Maybe we’d be sent to meddle in the affairs of the living from time to time, like Nicolas Cage and Andre Braugher defusing a liquor store robbery in the movie City of Angels.
It has been a revolution in thinking that the Kingdom referred to might be right here, right now, and that I have a role to play in creating it, a seismic shift in my thinking that I must include in my kingdom my childhood bullies, lazy colleagues, bad bosses, friends and family who used, betrayed, or abandoned me, and maybe even History’s bad guys, like Hitler or Osama bin Laden.
Changing my mind is not always comfortable, but life without change is no life at all, and today’s scripture suggests that even Jesus changes his mind about the audience for his message (Matthew 15:21-28). Age and experience have taught me that opposing thoughts can peacefully coexist without my head exploding. I’ve learned the peace of accepting I can’t necessarily change someone or something, but I can pray for them, I can pray for my own patience, tolerance, and acceptance. Also, this from Matthew 7: ” Do not judge, so that you may not be judged. For with the judgment you make you will be judged, and the measure you give will be the measure you get.” Yikes! That certainly puts an ugly spin on my judgiest of judgy notions.
The discomfort comes in the continual, vigilant work it takes to keep an open mind about my fellow man. With astounding speed come the unkind epithets toward the folks with full shopping carts in the Express checkout at the store, the drivers who cut me off without a turn signal used or a glance in the rear view mirror, the injuries unthinkingly inflicted by my fellow man.

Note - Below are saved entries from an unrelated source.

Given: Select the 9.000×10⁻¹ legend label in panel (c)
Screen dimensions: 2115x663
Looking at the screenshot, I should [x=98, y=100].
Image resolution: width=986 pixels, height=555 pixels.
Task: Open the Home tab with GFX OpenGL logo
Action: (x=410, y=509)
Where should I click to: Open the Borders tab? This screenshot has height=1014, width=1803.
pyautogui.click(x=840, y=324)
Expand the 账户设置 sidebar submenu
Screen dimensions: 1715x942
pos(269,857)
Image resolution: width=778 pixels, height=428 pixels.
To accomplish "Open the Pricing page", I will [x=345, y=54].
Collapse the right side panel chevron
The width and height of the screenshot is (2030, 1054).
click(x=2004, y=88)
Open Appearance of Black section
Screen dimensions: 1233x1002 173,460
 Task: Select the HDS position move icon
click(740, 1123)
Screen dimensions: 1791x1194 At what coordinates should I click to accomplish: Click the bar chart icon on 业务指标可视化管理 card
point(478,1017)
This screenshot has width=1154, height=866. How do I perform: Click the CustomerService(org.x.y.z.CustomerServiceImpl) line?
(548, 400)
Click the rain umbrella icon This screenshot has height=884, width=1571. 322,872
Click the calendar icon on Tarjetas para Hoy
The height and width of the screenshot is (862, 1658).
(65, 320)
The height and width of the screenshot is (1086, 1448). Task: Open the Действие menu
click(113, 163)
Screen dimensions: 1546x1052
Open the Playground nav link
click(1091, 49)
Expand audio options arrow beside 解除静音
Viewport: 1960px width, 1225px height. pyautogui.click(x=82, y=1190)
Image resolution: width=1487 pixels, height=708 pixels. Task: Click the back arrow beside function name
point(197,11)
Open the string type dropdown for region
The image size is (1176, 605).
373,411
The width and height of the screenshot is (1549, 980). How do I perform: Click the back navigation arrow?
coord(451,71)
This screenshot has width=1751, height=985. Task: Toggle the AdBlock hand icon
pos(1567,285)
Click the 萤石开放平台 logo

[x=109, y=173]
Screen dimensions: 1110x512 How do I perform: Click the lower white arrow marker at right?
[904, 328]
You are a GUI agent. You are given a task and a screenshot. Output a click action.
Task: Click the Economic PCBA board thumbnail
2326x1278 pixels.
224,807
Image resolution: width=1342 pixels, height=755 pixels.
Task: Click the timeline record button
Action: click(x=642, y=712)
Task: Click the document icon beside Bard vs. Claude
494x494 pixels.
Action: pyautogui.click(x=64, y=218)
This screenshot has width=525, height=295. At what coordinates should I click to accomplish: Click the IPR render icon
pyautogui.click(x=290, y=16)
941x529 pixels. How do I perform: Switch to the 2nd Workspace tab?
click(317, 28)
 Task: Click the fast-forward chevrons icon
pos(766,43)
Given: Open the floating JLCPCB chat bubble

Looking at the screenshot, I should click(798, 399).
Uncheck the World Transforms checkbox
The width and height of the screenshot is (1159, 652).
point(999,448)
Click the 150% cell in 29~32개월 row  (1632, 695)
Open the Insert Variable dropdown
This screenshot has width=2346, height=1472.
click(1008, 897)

It’s so much easier to mentally curse them; it is so much harder to consider their lives might be as busy and complicated as mine, that any offense given is as thoughtless as my own many, many acts of idiocy and unthinking rudeness. It’s much harder to consider that it is my job as a Christian to be an agent of change within the world, if only my tiny corner of it.
But with vigilance comes the peace of the mental shake of the head at the full cart in the Express lane, giving me room to think, she must be in a huge rush – maybe she is a working mother just like I was; maybe that driver is late for an appointment; maybe that person has never experienced courtesy and thus, has no idea how to extend it.
I no longer expect God’s Kingdom to have angels on clouds playing lutes; I don’t know what I expect on the other side and God willing, it will be a long, long time before I find out for sure. I am open to it being awesome beyond my current capacity to understand. But the practice of working on the Kingdom of God existing in my own head, by seeing Him in the faces around me, by extending a bit of grace to those I encounter, right here, right now, is my introvert’s way of reaching out. I suppose I live in the hope that my little bits of grace shown can make a difference, like a pebble dropped into an ocean, sending ripples across time and space with no end.